AIM OF THE TASK:
Two lines mark the range in the entries below: the one holding "Screen dimensions: 593x481" and the one holding "Click the Motivación". Set down those two and all lines between them, exactly.

Data records:
──────────────────────────────

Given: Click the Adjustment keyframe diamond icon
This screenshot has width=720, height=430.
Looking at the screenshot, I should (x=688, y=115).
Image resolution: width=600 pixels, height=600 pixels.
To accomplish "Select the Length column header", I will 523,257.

──────────────────────────────

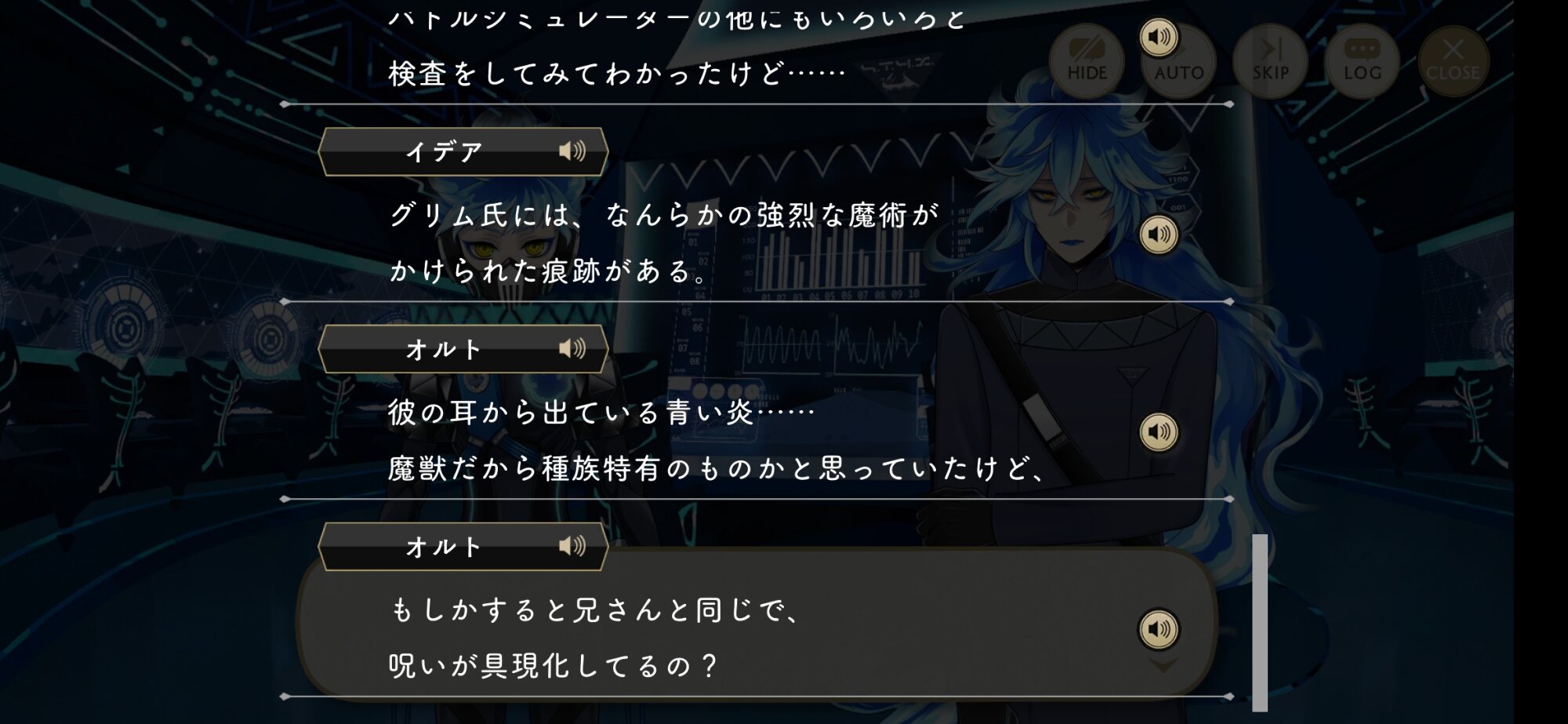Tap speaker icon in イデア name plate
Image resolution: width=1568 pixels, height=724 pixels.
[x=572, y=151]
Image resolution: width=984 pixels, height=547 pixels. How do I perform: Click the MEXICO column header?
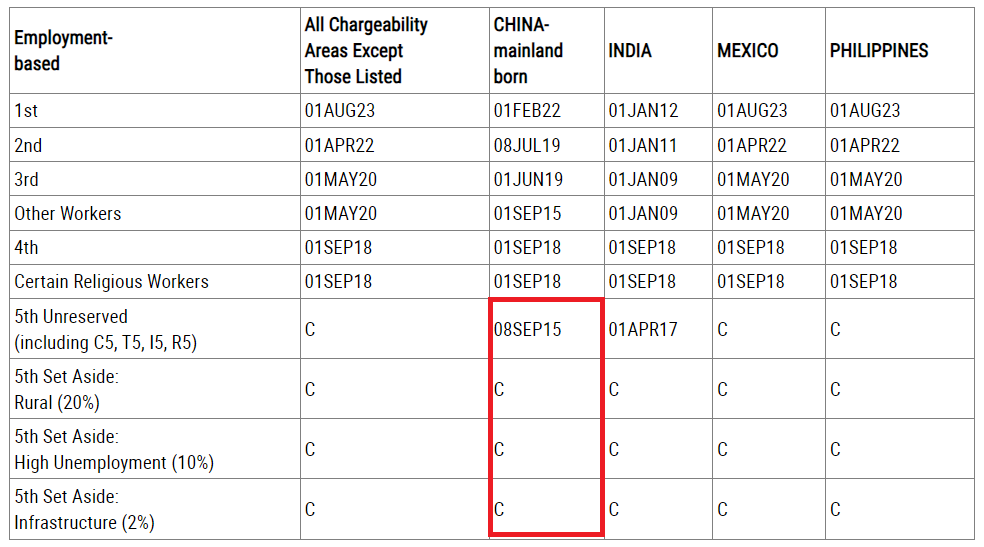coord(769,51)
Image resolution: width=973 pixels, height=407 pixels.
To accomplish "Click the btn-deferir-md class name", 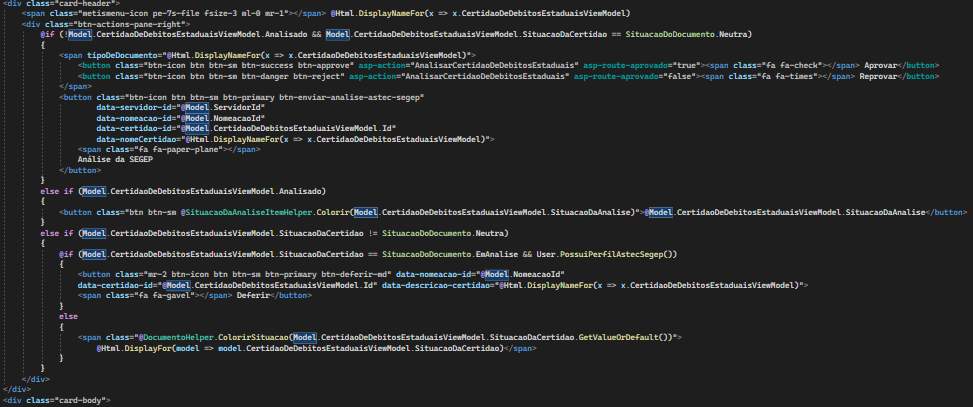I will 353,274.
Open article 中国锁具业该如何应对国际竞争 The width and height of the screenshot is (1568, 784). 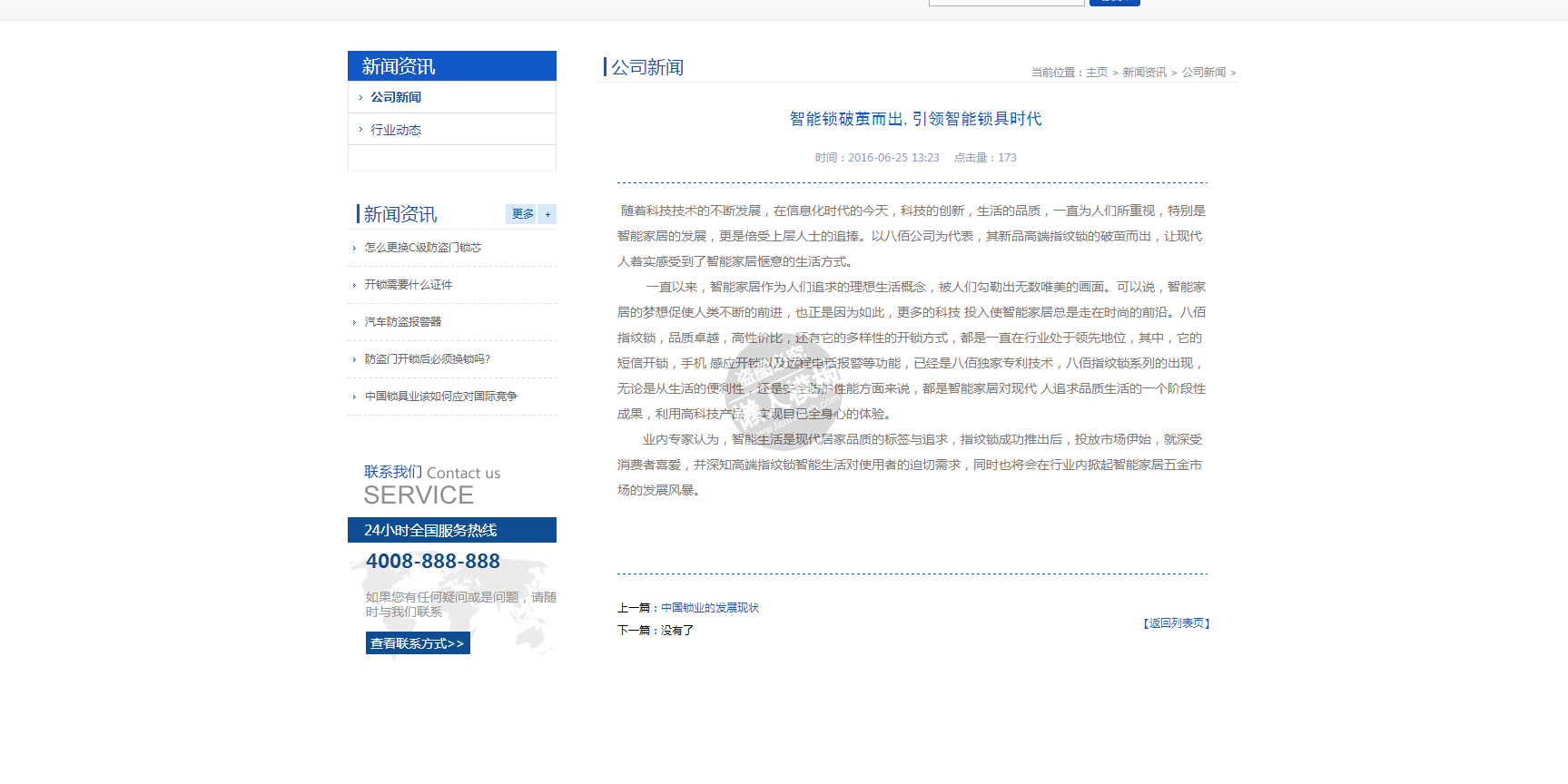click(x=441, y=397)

──────────────────────────────

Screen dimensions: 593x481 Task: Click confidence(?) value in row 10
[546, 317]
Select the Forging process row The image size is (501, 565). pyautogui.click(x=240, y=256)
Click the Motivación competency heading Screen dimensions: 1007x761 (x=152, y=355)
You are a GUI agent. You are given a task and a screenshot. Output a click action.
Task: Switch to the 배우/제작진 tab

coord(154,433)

──────────────────────────────

SOLUTION:
Screen dimensions: 593x481 Task: Click confidence(?) value in row 10
[546, 317]
Select the Forging process row The image size is (501, 565). pyautogui.click(x=240, y=256)
Click the Motivación competency heading Screen dimensions: 1007x761 (x=152, y=355)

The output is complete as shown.